__Tareas por realizar__.
A. Devuelva literalmente el pasaje del fragmento sobre las elecciones españolas que va desde "Pero se suponía" hasta "más consecuente.", ambos incluidos.
B. Indique si cada afirmación concuerda con el fragmento sobre las elecciones españolas: (i) el Partido Popular obtuvo más del 44% de los votos; (ii) Italia fue rescatada temporalmente por la Unión Europea; (iii) los socialistas sufrieron su peor derrota. Responda sí o no en cada caso y cite textualmente las palabras decisivas.

El nuevo presidente no la tendrá fácil en España
Las recientes elecciones de España
produjeron uno de los resultados más desproporcionados desde el retorno
de la democracia en 1975.
Con una mayoría parlamentaria de 186
escaños y más del 44% de los votos, el conservador Partido Popular logró
su mejor desempeño, mientras que los socialistas gobernantes sufrieron
su peor derrota. Si el presidente entrante Mariano Rajoy no salva a su
país de la catástrofe económica, no será por carecer de apoyo político.
De todos los países con problemas en
Europa, España es el más importante. Dado sus tamaños relativamente
pequeños, Grecia, Irlanda y Portugal—los países que ya fueron
temporalmente “rescatados” por la Unión Europea—no representan el
corazón de la eurozona. E Italia, cuyas tribulaciones son comparables a
los de España, tiene un largo historial de meterse en problemas y salir
del paso. Así que las dificultades de Italia no resultan extrañas.
Pero se suponía que España era
diferente. España era el gran éxito de la Europa moderna, una nación que
saltó del aislamiento político, el atraso económico y la represión
social a la modernidad. Su difícil situación actual, por lo tanto, es
más consecuente.

__Extracto de datos__.
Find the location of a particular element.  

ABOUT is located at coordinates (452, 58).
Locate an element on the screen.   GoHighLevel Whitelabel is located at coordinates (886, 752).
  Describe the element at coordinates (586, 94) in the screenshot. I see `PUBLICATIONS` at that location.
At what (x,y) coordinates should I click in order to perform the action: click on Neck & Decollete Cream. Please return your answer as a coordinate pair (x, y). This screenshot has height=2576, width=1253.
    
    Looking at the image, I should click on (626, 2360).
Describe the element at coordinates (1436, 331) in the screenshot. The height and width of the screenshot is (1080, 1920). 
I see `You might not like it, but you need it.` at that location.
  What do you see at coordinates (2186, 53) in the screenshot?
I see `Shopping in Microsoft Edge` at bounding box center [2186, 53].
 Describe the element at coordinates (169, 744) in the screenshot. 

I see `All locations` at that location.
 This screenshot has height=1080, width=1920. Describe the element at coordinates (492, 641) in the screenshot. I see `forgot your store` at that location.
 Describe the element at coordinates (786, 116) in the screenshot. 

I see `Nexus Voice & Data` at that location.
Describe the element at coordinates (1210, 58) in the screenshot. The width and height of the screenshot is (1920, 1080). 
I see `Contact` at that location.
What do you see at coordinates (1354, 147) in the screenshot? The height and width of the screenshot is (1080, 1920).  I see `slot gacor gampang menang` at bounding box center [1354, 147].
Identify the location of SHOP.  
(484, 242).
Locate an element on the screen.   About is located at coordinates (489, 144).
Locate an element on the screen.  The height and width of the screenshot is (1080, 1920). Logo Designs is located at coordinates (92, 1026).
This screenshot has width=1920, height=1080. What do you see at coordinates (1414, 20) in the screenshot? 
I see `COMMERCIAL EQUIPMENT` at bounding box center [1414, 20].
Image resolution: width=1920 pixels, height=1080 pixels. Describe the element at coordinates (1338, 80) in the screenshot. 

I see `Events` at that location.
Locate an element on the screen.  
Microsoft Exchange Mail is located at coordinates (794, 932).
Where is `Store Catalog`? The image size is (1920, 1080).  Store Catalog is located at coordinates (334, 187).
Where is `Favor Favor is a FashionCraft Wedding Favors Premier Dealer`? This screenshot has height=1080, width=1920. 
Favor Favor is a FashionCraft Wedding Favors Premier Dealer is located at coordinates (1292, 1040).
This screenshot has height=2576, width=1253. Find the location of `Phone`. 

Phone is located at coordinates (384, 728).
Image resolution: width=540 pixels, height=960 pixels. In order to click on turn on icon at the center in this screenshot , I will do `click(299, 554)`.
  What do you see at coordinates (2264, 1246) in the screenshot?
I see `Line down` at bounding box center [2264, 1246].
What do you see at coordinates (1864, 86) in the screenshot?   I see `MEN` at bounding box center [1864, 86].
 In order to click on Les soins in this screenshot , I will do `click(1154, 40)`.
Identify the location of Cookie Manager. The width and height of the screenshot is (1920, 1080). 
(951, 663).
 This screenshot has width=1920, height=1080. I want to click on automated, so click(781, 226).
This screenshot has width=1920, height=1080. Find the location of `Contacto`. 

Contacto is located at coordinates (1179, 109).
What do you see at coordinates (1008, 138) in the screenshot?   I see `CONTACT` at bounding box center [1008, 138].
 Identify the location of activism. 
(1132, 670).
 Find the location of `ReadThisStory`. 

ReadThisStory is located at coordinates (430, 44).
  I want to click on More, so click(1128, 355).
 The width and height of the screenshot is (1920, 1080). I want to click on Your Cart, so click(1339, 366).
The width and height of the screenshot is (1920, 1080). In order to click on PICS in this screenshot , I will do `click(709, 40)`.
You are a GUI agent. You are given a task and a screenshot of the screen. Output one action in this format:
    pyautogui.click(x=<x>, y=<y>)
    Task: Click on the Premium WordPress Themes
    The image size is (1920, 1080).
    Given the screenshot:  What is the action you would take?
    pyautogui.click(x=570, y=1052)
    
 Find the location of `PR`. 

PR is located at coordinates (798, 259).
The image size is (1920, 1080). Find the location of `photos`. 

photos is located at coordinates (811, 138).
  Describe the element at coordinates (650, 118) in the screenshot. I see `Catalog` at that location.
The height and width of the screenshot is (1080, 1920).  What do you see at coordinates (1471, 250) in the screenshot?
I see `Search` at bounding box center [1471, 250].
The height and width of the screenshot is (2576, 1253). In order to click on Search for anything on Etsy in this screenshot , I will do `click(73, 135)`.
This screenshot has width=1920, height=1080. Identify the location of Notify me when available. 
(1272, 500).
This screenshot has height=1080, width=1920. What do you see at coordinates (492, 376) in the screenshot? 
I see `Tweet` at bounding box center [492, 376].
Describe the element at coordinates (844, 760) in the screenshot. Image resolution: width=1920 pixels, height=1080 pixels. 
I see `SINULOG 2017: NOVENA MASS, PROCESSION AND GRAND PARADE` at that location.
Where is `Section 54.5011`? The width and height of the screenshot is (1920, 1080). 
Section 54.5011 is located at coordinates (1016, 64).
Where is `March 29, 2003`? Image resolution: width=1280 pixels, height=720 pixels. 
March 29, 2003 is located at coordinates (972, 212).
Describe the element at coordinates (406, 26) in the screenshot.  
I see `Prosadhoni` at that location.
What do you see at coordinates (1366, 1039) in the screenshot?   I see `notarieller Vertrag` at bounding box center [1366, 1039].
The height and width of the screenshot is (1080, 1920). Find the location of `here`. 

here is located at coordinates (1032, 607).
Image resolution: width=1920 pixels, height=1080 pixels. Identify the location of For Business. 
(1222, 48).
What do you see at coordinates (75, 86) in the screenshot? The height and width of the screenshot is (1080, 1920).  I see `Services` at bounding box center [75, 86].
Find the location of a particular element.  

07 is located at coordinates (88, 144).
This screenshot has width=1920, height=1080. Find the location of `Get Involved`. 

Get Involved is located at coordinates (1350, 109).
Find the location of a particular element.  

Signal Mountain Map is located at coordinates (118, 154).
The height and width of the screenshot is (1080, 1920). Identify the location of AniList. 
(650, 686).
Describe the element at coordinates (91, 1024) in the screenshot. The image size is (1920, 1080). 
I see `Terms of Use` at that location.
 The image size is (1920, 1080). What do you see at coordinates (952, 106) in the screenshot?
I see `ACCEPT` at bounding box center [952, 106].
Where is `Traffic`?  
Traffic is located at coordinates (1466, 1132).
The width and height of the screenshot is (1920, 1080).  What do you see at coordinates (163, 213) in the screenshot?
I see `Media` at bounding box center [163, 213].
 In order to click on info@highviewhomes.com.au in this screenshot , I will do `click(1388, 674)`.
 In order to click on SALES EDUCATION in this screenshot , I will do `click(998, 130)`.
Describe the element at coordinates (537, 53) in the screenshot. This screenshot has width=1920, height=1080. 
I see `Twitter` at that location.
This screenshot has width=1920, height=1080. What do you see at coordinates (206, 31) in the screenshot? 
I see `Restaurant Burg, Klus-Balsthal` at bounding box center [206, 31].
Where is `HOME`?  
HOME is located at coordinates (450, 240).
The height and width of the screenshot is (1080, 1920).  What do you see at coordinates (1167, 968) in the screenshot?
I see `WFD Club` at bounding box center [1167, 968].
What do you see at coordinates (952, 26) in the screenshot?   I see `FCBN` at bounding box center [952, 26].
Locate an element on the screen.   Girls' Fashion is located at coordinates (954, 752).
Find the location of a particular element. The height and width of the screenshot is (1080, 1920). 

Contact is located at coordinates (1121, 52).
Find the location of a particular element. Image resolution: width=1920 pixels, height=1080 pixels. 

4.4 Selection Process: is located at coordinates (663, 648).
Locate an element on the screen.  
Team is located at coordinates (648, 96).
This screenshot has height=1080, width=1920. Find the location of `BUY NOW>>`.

__Respuestas escritas__.
A.
Pero se suponía que España era
diferente. España era el gran éxito de la Europa moderna, una nación que
saltó del aislamiento político, el atraso económico y la represión
social a la modernidad. Su difícil situación actual, por lo tanto, es
más consecuente.

B.
(i) Sí: «más del 44% de los votos, el conservador Partido Popular logró su mejor desempeño».
(ii) No: «Grecia, Irlanda y Portugal—los países que ya fueron temporalmente “rescatados” por la Unión Europea».
(iii) Sí: «los socialistas gobernantes sufrieron su peor derrota».